NEW YORK CITY’S FRICK Collection famously gathers beautiful artworks in a range of sizes, from monumental wall paintings to smaller works such as Limoges enamels, medals, and miniature statues, the kinds of objects that were crafted to be held as well as seen. This tiny, intimate scale was the one at which the Florentine sculptor Bertoldo di Giovanni (c. 1440–1491) excelled. Virtually unknown today except to specialists, he was eclipsed in his own lifetime by more epic figures like his teacher Donatello, his contemporary Andrea del Verrocchio, and above all by a young man who haunted the Medici family gardens where Bertoldo served as caretaker: Michelangelo Buonarroti. Bertoldo, in other words, spent his days among some of the great masters of the Italian Renaissance, in the Florence of Lorenzo de’ Medici. The Frick, which owns one of Bertoldo’s bronze miniatures, a Shield Bearer, has now dedicated an entire exhibition, the first of its kind, to an artist who richly rewards a closer look.

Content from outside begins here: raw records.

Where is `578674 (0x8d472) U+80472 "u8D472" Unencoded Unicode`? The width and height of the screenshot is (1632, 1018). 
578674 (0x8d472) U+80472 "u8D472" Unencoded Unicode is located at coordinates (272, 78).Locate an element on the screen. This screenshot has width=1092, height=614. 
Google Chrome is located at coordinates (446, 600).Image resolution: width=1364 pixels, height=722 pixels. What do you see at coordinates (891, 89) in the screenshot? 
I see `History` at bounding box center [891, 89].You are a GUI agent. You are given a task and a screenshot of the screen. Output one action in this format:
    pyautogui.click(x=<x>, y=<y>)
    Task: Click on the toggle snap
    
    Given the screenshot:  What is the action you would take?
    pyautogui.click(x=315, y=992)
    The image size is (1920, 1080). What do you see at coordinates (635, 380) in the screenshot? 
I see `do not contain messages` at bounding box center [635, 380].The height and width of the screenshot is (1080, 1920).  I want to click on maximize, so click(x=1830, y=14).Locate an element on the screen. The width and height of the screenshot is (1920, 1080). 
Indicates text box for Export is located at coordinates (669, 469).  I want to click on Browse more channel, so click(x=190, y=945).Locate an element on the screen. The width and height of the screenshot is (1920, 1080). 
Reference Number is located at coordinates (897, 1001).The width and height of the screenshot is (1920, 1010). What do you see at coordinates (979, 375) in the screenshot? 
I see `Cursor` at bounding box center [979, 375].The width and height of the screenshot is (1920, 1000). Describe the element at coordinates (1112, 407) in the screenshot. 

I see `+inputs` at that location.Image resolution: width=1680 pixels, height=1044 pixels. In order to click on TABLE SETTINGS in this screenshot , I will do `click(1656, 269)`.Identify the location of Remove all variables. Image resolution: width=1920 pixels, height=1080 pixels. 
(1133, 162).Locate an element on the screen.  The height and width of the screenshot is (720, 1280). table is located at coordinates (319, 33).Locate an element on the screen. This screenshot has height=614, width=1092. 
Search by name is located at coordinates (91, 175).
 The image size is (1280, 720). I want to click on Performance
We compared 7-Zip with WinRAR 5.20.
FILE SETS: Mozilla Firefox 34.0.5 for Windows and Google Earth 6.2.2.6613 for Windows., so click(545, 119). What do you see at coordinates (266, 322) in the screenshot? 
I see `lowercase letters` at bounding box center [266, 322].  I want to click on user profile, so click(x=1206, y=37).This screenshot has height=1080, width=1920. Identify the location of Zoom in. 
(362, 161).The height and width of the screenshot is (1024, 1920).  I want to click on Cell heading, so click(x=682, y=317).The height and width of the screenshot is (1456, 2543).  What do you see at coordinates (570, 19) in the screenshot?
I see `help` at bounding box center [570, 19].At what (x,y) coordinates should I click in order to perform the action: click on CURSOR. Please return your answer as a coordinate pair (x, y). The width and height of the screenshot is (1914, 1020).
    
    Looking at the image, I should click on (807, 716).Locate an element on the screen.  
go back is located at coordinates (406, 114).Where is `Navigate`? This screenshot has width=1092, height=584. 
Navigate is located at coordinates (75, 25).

With quiet insistence, Bertoldo’s beguiling little masterpieces invite us to feel our way back into the texture of life in 15th-century Florence, with its bustling commerce, its vicious feuds, and the gossamer dreams its residents spun of worlds beyond their Tuscan cityscape and their daily pursuit of money.

Bertoldo cast those dreams in metal, carved them in wood, and modeled them in clay and stucco, producing Arcadian visions of a member of il Magnifico’s extensive household.